> [OBJECTIVES]:
1 – Set down the part of the Yanina passage between "the constant fluctuations" and "Mammon with profit.", inclusive, word for word.
2 – Extend the passage about the Jews of Yanina beyond its last sentence.

> [PASSAGE TO READ]:
— BEGIN —

Among the various sections of the population of Yanina, there are none who look forward to Greek annexation with more dread and bitterness than the Jews. Descendants, they claim to be, of a colony of Israelites who emigrated to Epirus even before the Christian era, some say as early as the second captivity. Equally removed by religious differences from Christian and from Moslem, they have had time during two thousand years to compare the

persecuting fanaticism of the former with the tolerance, however contemptuous, of the latter. The traditions of their sufferings under the rule of native despots and Byzantine emperors have been constantly revived by fierce outbursts of Christian fanaticism. It is only seven years ago that a Jew was torn to pieces in the streets of Yanina by the Greek mob; and a system of social ostracism was inaugurated under the auspices of the Greek clergy against the whole Jewish community, until the Turkish authorities were obliged to interfere and coerce the Christians into at least the outward observance of their own evangel. If such incidents are not calculated to enlist the sympathies of the Jews on behalf of Hellenic aspirations, there are also other causes which operate to make them view with repugnance any modification of the present state of things. There are many peculiarities connected with Turkish rule which appeal to the money-grubbing instincts of the Hebrew community. The impecuniousness of the Government, which furnishes opportunities for advancing loans at the most usurious rates of interest, the buying and selling of the tithes,

the constant fluctuations of a currency at the mercy of vizierial caprice, the very distress to which the country is reduced by the haphazard misrule of its governors, are so many circumstances which the Jew full well knows how to turn to the best account. Whether he consult his conscience or his pocket, he has no cause to wish for a change, but rather to bless the present system, which allows him to serve both God in peace and Mammon with profit.

— END —

> [INFORMATION PROVIDED]:
— BEGIN —

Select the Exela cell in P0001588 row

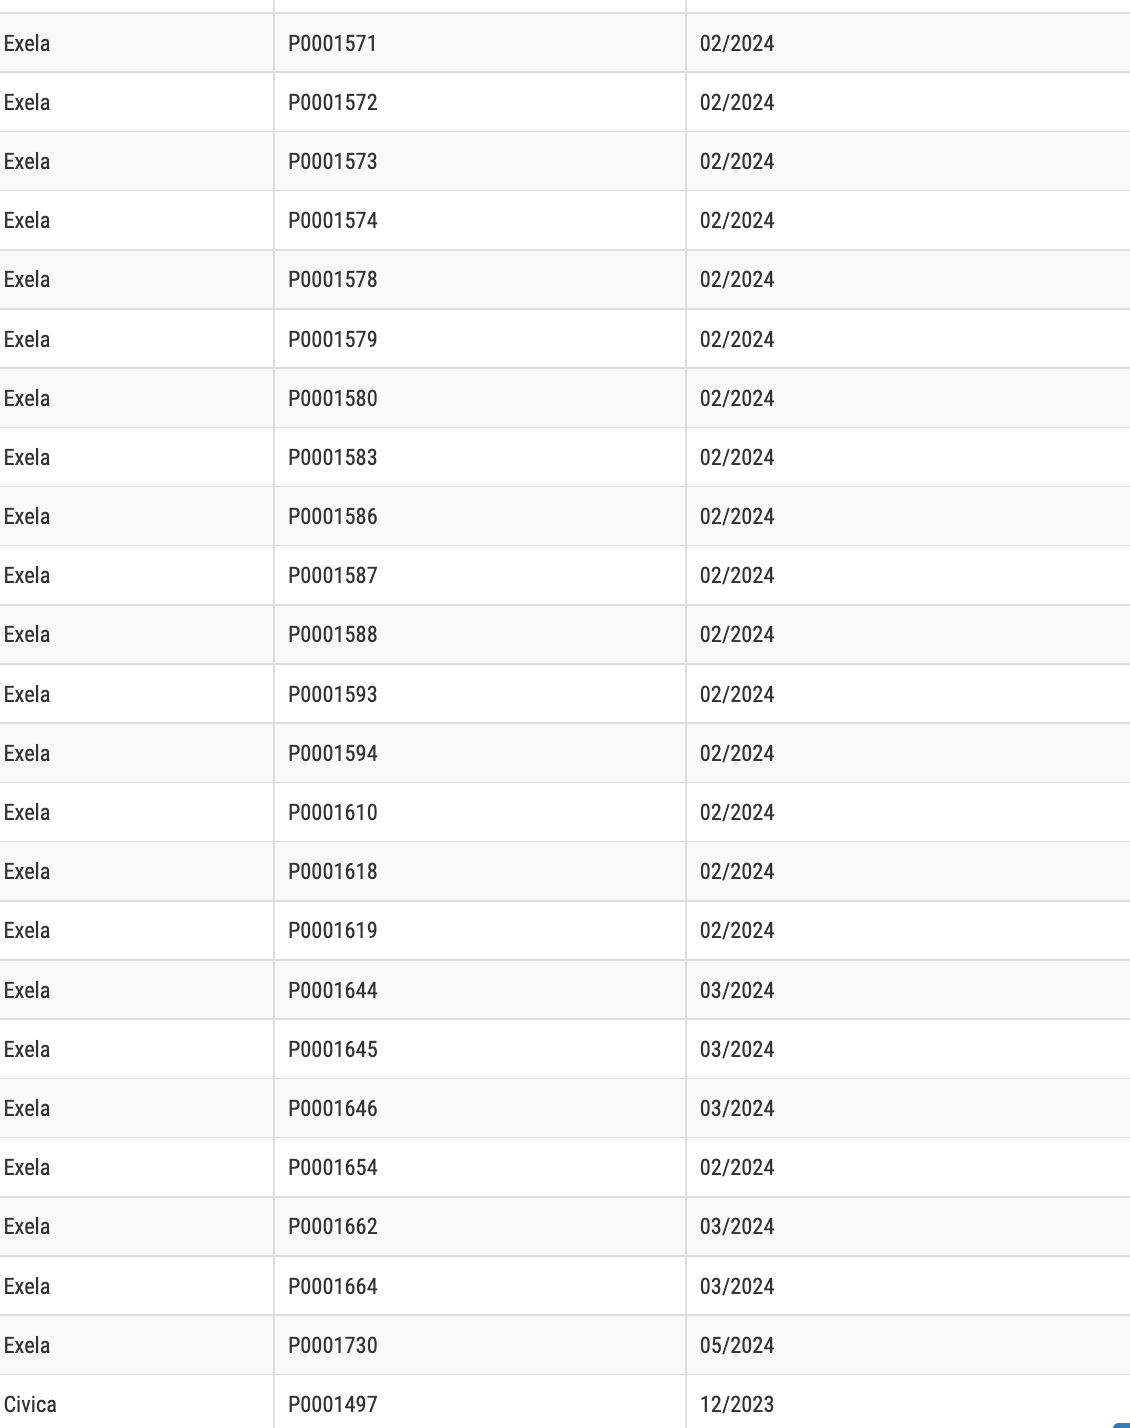(x=137, y=634)
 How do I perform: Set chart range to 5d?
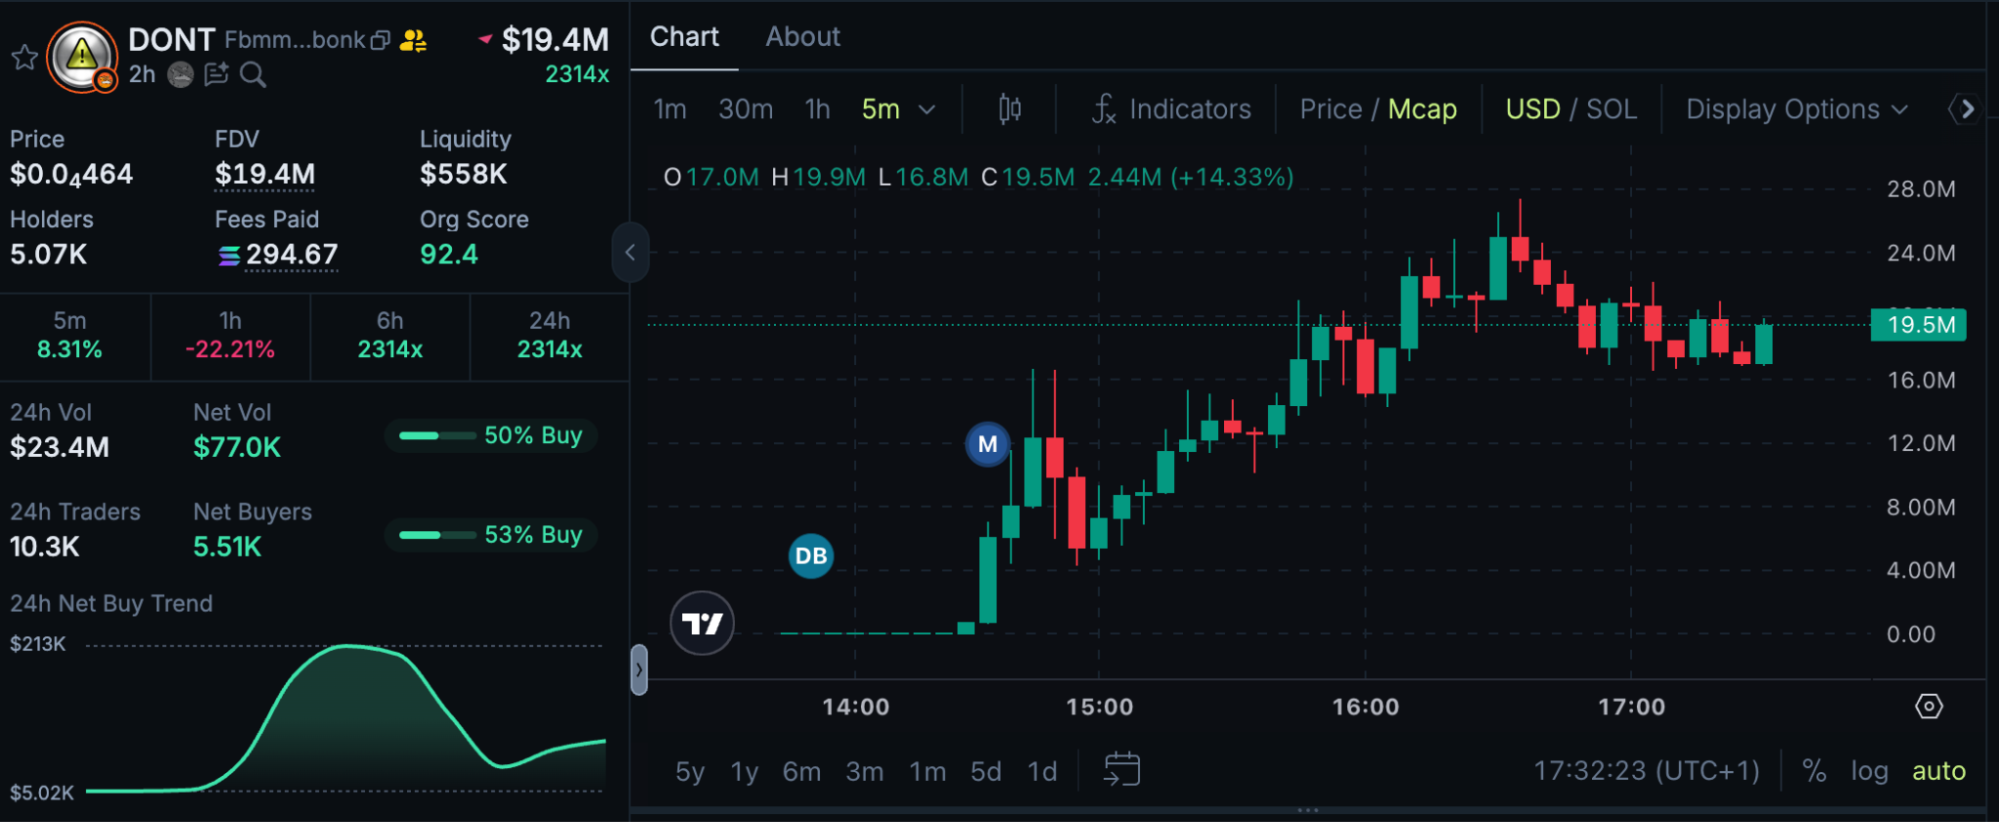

— END —

> [EXERCISE ANSWERS]:
1 –
the constant fluctuations of a currency at the mercy of vizierial caprice, the very distress to which the country is reduced by the haphazard misrule of its governors, are so many circumstances which the Jew full well knows how to turn to the best account. Whether he consult his conscience or his pocket, he has no cause to wish for a change, but rather to bless the present system, which allows him to serve both God in peace and Mammon with profit.

2 –
It is a relief to turn away from the bitterness of party spirit, and the jealousy and suspicion which convert the various communities of Yanina into so many hostile camps, to the calm and eternal beauty of its natural surroundings. Yanina no longer covers the same area as when Ali Pasha, a king in all but the name, adorned it with all the pomp of his barbaric court, and swore by his long white beard that his capital should equal Stamboul in magnificence as it already rivalled it in power. The massive castle which he built out into the lake is but a heap of shapeless ruins; no trace is to be seen of the splendid palace which astonished even Hobhouse and Byron; the gunboats which he brought

overland from Prevesa at the cost of untold labour and expense no longer darken the peaceful surface of the lake; the wall-like slopes of Mount Mytsekeli no longer re-echo the sounds of nocturnal revelry, or the wild shrieks of victims and of dupes committed to the safe keeping of the deep waters which slumber at its feet. But the town which has risen out of the ashes of Ali's capital still offers much to charm the eye and interest the mind; and, if the traveller wearies of the picturesque forms which animate its streets and quaint bazaars, he can pass out from its crowded thoroughfares to the gardens and groves which cluster on the neighbouring hillside, and watch the varied forms of hill and dale, the opposite precipices of Zagori, the gentle slopes of Drysco, the distant peaks of Pindus grow crimson under the embrace of the setting sun, and pale to ashen whiteness as the fickle luminary hurries away on his westward course.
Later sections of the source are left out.